- Genre: Telenovela Romance Drama
- Created by: Caridad Bravo Adams
- Written by: María Zarattini
- Directed by: José Rendón
- Starring: Frank Moro Christian Bach Miguel Palmer Magda Guzmán Rafael Sánchez Navarro Rosario Gálvez Antonio Valencia María Montaño Carlos Riquelme Yolanda Mérida Julieta Egurrola
- Theme music composer: Giuseppe Verdi
- Opening theme: L'entrèe (Preulde to La Traviata).
- Country of origin: Mexico
- Original language: Spanish
- No. of episodes: 75

Production
- Executive producer: Ernesto Alonso
- Production locations: Puebla, Mexico
- Cinematography: Carlos Sánchez Zúñiga
- Running time: 21-22 minutes
- Production company: Televisa

Original release
- Network: Canal de las Estrellas
- Release: 1983 – 1984

Related
- Marisol (1996) Amor real (2003) Lo que la vida me robó (2013)

= Bodas de odio =

Mexican telenovela

Bodas de odio (English title: Hate Weddings) is a Mexican telenovela produced by Ernesto Alonso for Televisa in 1983. It was based on an original story by Caridad Bravo Adams that was adapted by María Zarattini and directed by José Rendón.

RAW DATA:
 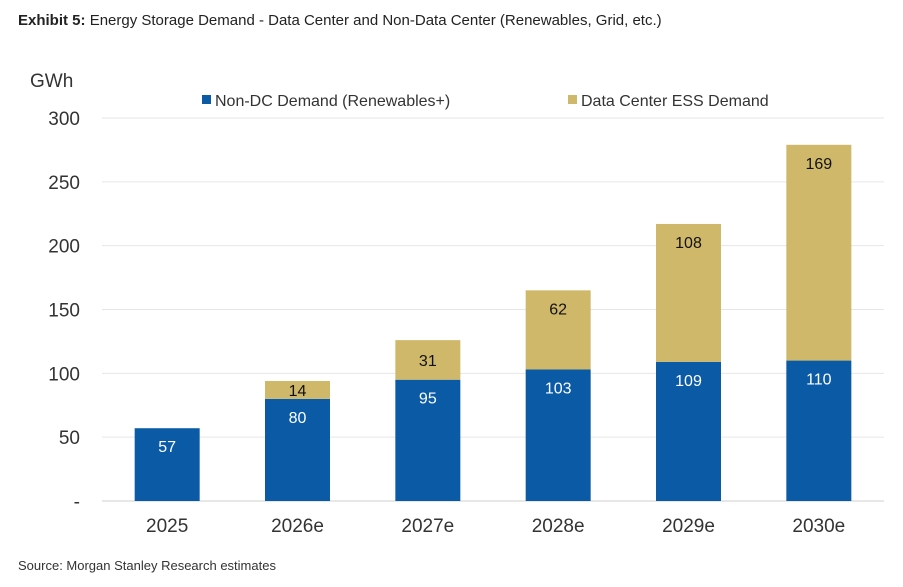 I want to click on data-label: 169, so click(x=818, y=164).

TASK LIST:
1) According to the Bodas de odio text, why is Caridad Bravo Adams credited as the creator?
2) Retype everything in the Bodas de odio text from "Original release" down to "by José Rendón.".
3) Turn the paragraph in the Bodas de odio text that begins "Bodas de odio (English title" into a short list that keeps its main facts.
The data is separate material and is not part of the Bodas de odio text.

ANSWERS GIVEN:
1) The telenovela was based on an original story by Caridad Bravo Adams. María Zarattini then adapted that story.

2)
Original release
- Network: Canal de las Estrellas
- Release: 1983 – 1984

Related
- Marisol (1996) Amor real (2003) Lo que la vida me robó (2013)

= Bodas de odio =

Mexican telenovela

Bodas de odio (English title: Hate Weddings) is a Mexican telenovela produced by Ernesto Alonso for Televisa in 1983. It was based on an original story by Caridad Bravo Adams that was adapted by María Zarattini and directed by José Rendón.

3)
- Title: Bodas de odio (English title: Hate Weddings)
- Type: Mexican telenovela
- Producer: Ernesto Alonso, for Televisa, in 1983
- Source: an original story by Caridad Bravo Adams
- Adaptation: María Zarattini
- Director: José Rendón